I am reminded of another story, when I was teaching at a business school in Mysore, a South Indian city close to the silicon hub of India, Bangalore. I made a friend at the local gym, who asked me if I had climbed up the stairs to the Chamundi temple on top of the Mysore hill. I said ‘No’ and we decided on a Saturday morning to climb up the stairs. I had no idea of what I was getting into. The idea of going on a hill trip was exciting. I started climbing the stairs, following my friend. The steps were carved out of rock and on occasions were large enough for two big steps. After a few hundred steps, I asked him, “how much more to go?”. “A little bit more”, he said. Again, after a hundred or so steps. “How much more?”, “Just a little bit more”. The fact that he kept going, brought out the competitive spirit in me. I could not show weakness, I should bring out my strength and keep going. I kept trudging along and reached the top of the hill, only to find out that there were 1000 steps and it was not easy to climb them without a stop on the first attempt. All I needed was a friend, and I could keep going. I had sunk a decade, a few million dollars into the project and I was not scaling but I had my friends. I had to keep going.

Lucky Montreal

Talking about road and hill trips. Montreal has been fortuitous for me. It’s like going to the temple. You go to Montreal and good things happen. I took a trip to Montreal in 2011 and the last call I made during the roadshow turned out to be the first Canadian asset management client for us.  Another trip in 2018, got us a VC backing. And it was on a trip to Montreal in 2019, while brainstorming with my CTO regarding how to go to market, she said, she could work around the tech to give anyone the opportunity to build a unique portfolio. Why not let everyone build his/her portfolio? It was then we realized that we could take the technology to everyone and anyone. The algorithms did not have to stay captive in the tech but could start interacting with everyone based on his/her preference. This breakthrough moment opened up a plan to scale.
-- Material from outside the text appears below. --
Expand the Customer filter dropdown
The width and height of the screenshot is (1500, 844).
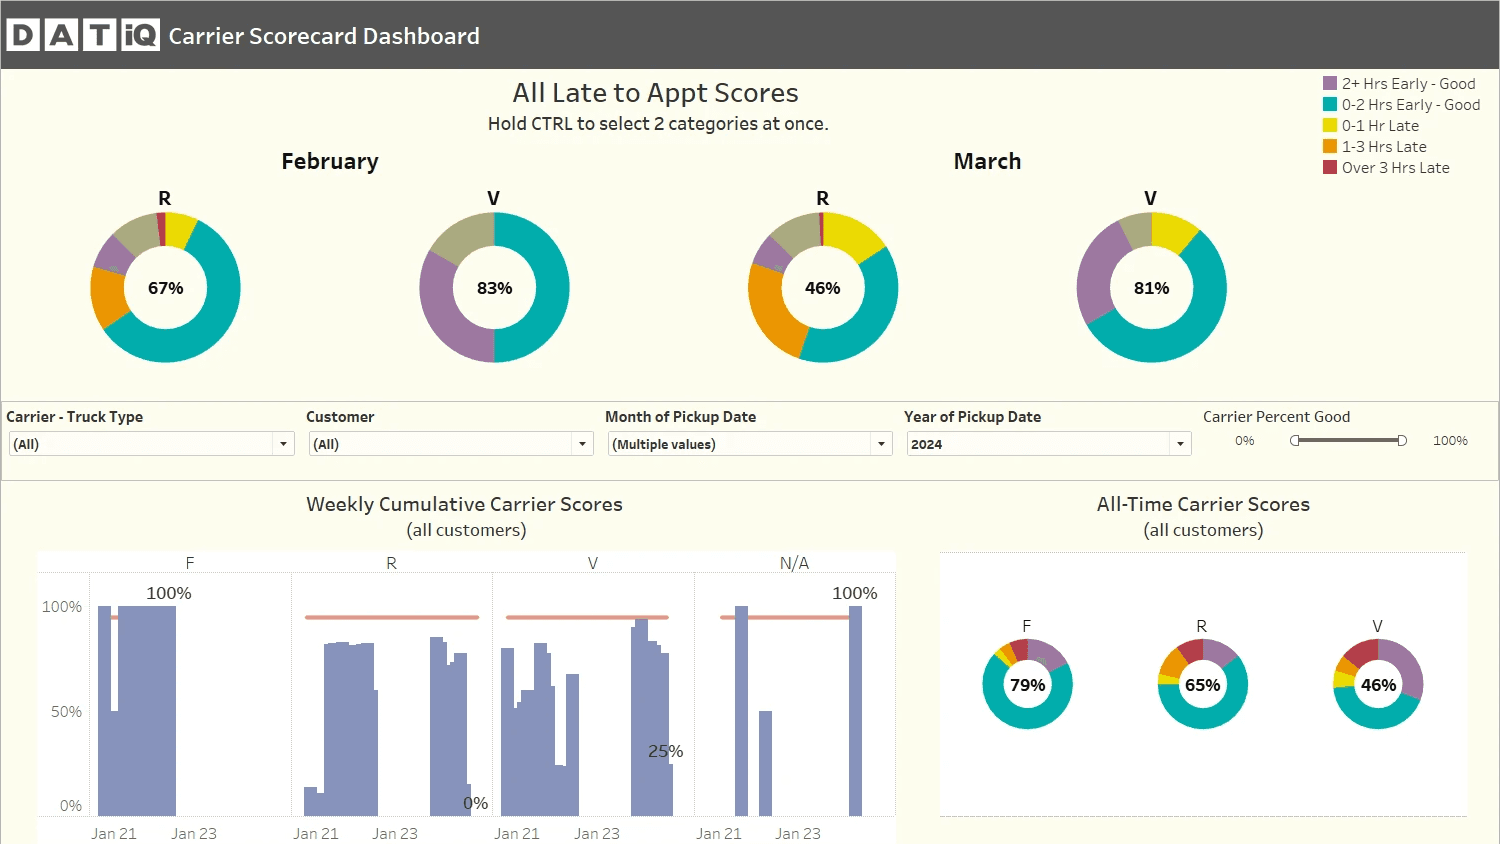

Taking Impact to the Investor

There was still something missing. How could we allow the users to play with our algorithms? How could we get them closer to the process so that they could trust it more? If we could bring the investor closer to a machine-based alpha, he could onboard and use the service without being told to do so. The capital could seek alpha. We had to build a sandbox where investors could play with the process and simulate it at their end, a codebase that could allow for total interaction. We had to operate in an open way with the investor. The impact could not happen if there was no trust. We also had the understand the academic challenge. Where was theory weak and how it could be systematically challenged.

The Nobel Prizes and Granger’s Challenge 

Disruption is dramatic. The financial industry’s future relevancy [10] made our work a bit easier. SPIVA had made it clear that delivering alpha is difficult [11]. Behavioral finance was value investing [12]. Science was facing a replication crisis [13] and pension funds were struggling with the longevity risks. Our persistence had got us to be at the right time and right place. But then as Granger [14] said, “To build a method that consistently produces positive profits after allowing for risk correction and transaction costs and if this method has been publicly announced for some time, then this would possibly be evidence against EMH...Only if a profitable rule is found to be widely known and remains profitable for an extended period can the efficient market hypothesis be rejected...Benefits can arise from taking a longer horizon, from using disaggregated data, from carefully removing outliers or exceptional events, and especially from considering non-linear models.”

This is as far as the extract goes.